Japan's consumer price inflation rate in July exceeded 3%. However, the rate of increase slowed compared to the previous month.
On the 18th, Japan's Ministry of Internal Affairs and Communications announced that the CPI excluding fresh food rose 3.1% year-on-year last month. This is a 0.2 percentage point slowdown from the 3.3% increase in June. With this, Japan's CPI has maintained a 3% range increase for 11 consecutive months.
By item, food excluding fresh food jumped 9.2% compared to a year ago. Accommodation fees rose 5.1%, and communication fees increased significantly by 10.2%.
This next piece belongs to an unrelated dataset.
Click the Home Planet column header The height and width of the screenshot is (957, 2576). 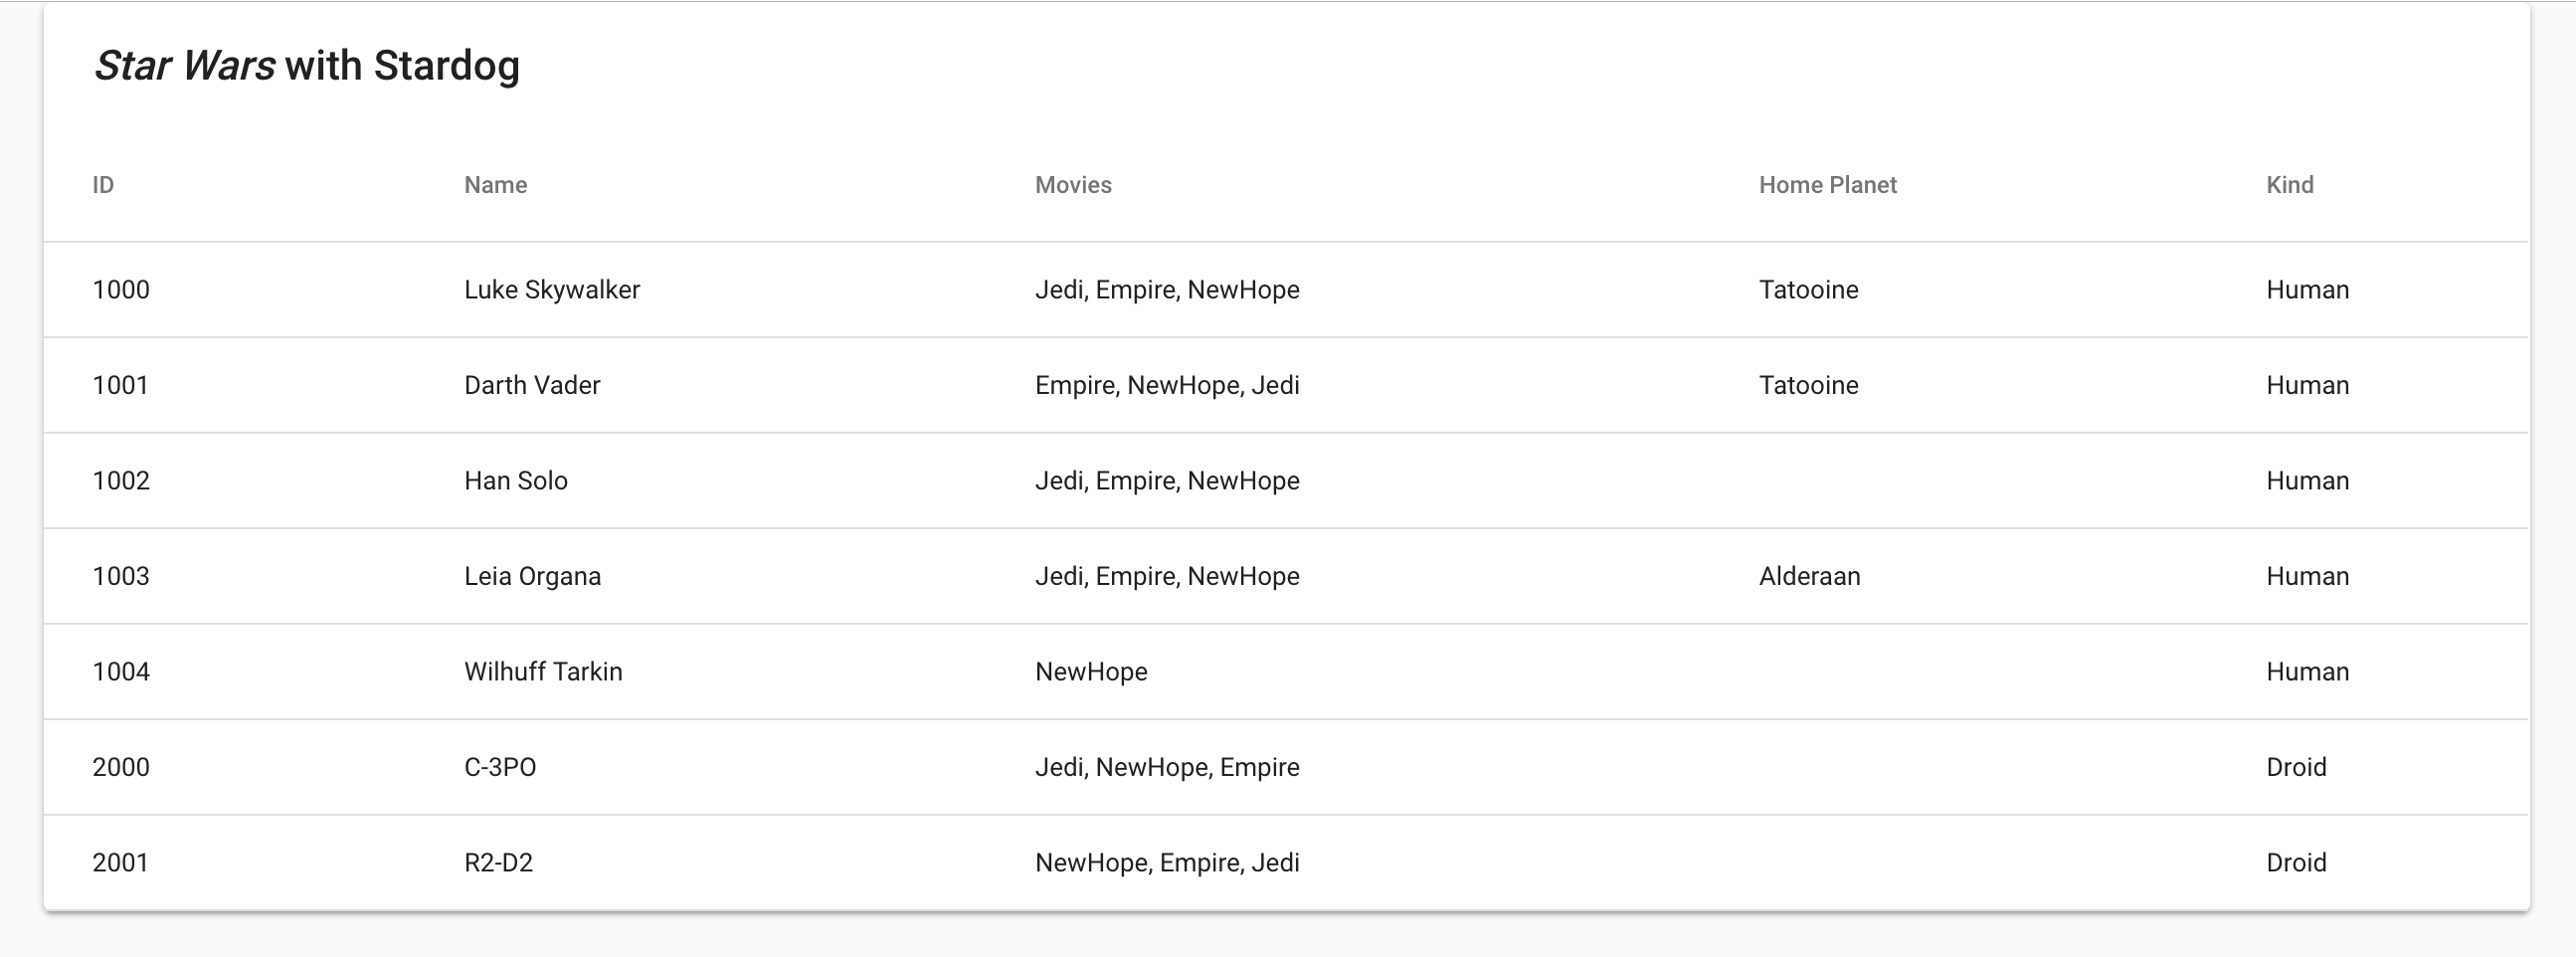[x=1827, y=185]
The core consumer price index, which shows the underlying trend of inflation, rose 3.1% year-on-year, a smaller increase compared to 3.3% in the previous month. The core CPI excludes items with high volatility due to temporary supply shocks such as food and energy.
Stefan Angrick, senior economist at Moody's Analytics, stated, "The resilience of Japan's food inflation remains strong," adding, "Despite external shocks such as Russia's withdrawal from the Black Sea Grain Initiative last month, vulnerability still persists."
Meanwhile, according to the minutes of the July Monetary Policy Meeting released by the Bank of Japan (BOJ), one BOJ board member predicted that inflation in Japan for the second half of the 2024 fiscal year, ending in March next year, will fall below the target rate of 2%.